Lloyd Percival, 1913-1974 : Born in Toronto, Canada in 1913, Lloyd Percival was a Canadian sports coach, fitness instructor, author, entrepreneur, and promoter of health and fitness, whose writings and teachings not only influenced the fitness and sport community in Canada, but had a significant impact internationally as well. Percival was very active growing up and excelled in multiple sporting disciplines throughout his youth, most notably in tennis and boxing, in which he made a Canadian Tennis Junior finals in 1929 and was also a Canadian bantam Golden Gloves boxing champion. He also competed in cricket, and enjoyed a tour of England with the Canadian Cricket team in 1936.
As a young adult, his sporting interests shifted to coaching, particularly in hockey, and later in the realm of health and fitness. During the 1939-1940 season, he became a coach for the Toronto Native Sons, a junior hockey team. Percival's experience working with hockey players develop their fitness led him to also train well-known players from the National Hockey League, including legends like Gordie Howe and Terry Sawchuk, among others. He expanded on his expertise in fitness development to help train other high-level athletes in different sports, such as boxing, golf, figure skating, and skiing, with renowned clients ranging from George Chuvalo and George Knudson, to Sandra Bezic and Kathy Kreiner. Percival also branched off into coaching track & field, having founded the North Toronto Red Devils club in 1946. During this time, he introduced new approaches to training in the form of strength development, interval training, diet improvements, massage, mental training, and isometric exercises, some of which were already prevalent in Europe, but were new methods to the Canadian sporting and athletics landscape.
Percival gained national significance as a leading authority on physical health and fitness in Canada during his time hosting the CBC radio program "The Sports College on the Air", a correspondence school of sport for coaches and athletes alike that, at its peak, had an estimated 800,000 listeners, and lasted for 21 years (1944-1965). He also published many of his innovative training programs, techniques, and coaching methods in books, pamphlets, and manuals, the most famous being,The Hockey Handbook (1951), which is considered to be one of the most important books in hockey history, and is often cited as having had a profound influence on the development of the sport internationally. The book itself was used as a training tool by coaches and trainers in the Soviet Union to develop their hockey program, as well as for player development in countries like Sweden, Finland, and the former Czechoslovakia.
Percival's ingenuity and innovation in the realm of fitness training culminated with him founding the Fitness Institute (1963), a state-of-the-art complex at the time that was not only designed for high-performance athletes, but for the general public as well, to help improve and achieve peak physical health and fitness.
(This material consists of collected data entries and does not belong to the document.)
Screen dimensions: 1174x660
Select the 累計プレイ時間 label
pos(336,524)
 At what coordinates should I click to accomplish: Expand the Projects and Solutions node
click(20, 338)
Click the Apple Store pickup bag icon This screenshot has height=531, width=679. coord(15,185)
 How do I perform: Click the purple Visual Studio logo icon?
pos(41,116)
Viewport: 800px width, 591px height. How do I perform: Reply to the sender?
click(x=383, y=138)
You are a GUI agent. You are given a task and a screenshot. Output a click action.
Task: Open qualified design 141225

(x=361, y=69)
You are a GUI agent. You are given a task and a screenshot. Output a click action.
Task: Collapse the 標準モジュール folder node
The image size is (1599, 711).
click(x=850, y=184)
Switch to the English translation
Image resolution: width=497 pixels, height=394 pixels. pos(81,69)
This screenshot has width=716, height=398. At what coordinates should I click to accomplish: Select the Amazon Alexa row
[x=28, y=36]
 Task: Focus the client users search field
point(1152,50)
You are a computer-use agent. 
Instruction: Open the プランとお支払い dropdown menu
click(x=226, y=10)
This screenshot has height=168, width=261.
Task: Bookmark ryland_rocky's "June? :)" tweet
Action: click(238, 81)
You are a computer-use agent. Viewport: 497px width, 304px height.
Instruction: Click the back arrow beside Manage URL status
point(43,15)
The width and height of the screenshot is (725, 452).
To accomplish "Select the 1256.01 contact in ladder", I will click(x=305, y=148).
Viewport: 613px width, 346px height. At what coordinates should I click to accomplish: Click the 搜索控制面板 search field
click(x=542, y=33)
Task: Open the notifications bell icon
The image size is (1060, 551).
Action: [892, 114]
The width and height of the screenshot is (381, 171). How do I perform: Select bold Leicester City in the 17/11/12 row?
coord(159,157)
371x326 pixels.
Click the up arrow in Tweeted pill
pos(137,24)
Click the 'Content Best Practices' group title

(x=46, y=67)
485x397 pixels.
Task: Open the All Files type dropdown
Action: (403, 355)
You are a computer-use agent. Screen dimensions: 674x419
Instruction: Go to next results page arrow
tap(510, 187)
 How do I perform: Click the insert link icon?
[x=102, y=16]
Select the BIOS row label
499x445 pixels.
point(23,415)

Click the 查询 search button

The Institute is widely credited as having contributed to changing the Canadian coaching landscape, and helped spur the creation of the Coaching Association of Canada (1970). Although he was criticized and rejected for most of his innovative approaches and methods during his career, he nonetheless gained recognition for his groundbreaking achievements later in life, and was posthumously inducted into several prominent Canadian Halls of Fame for his lifetime contributions.
Lloyd Percival died in 1974 in Toronto, Ontario at the age of 61 years old.